**Assigned task:** Working from the top of the records below, reproduce each line exactly, ending once you have written the line containing "Open the Start_Here_Mac.app file".

**Available records:**
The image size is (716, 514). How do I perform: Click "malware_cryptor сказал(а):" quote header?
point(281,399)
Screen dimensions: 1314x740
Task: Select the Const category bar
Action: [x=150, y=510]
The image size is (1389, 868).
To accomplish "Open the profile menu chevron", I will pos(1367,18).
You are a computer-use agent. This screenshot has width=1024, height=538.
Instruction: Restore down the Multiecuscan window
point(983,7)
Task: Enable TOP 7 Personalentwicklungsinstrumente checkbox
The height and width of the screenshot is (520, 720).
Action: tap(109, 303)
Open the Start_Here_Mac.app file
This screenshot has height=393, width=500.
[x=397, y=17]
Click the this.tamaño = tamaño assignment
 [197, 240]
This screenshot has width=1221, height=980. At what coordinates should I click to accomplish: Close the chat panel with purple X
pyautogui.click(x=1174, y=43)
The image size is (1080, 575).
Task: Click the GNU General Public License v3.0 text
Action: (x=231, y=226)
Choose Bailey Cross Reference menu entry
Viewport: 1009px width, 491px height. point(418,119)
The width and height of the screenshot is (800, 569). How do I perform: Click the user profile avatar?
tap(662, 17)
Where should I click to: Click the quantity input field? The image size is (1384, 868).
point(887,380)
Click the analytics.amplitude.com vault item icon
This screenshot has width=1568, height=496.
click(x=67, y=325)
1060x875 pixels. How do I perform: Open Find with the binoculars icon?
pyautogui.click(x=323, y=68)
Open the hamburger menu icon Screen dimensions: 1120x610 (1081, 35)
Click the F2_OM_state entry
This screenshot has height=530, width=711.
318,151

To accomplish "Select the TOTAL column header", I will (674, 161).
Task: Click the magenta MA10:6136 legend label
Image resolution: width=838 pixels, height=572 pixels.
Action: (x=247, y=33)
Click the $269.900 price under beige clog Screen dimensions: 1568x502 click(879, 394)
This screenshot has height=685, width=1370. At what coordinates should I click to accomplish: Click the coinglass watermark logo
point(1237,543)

**Output:**
The image size is (716, 514). How do I perform: Click "malware_cryptor сказал(а):" quote header?
point(281,399)
Screen dimensions: 1314x740
Task: Select the Const category bar
Action: [x=150, y=510]
The image size is (1389, 868).
To accomplish "Open the profile menu chevron", I will pos(1367,18).
You are a computer-use agent. This screenshot has width=1024, height=538.
Instruction: Restore down the Multiecuscan window
point(983,7)
Task: Enable TOP 7 Personalentwicklungsinstrumente checkbox
The height and width of the screenshot is (520, 720).
Action: tap(109, 303)
Open the Start_Here_Mac.app file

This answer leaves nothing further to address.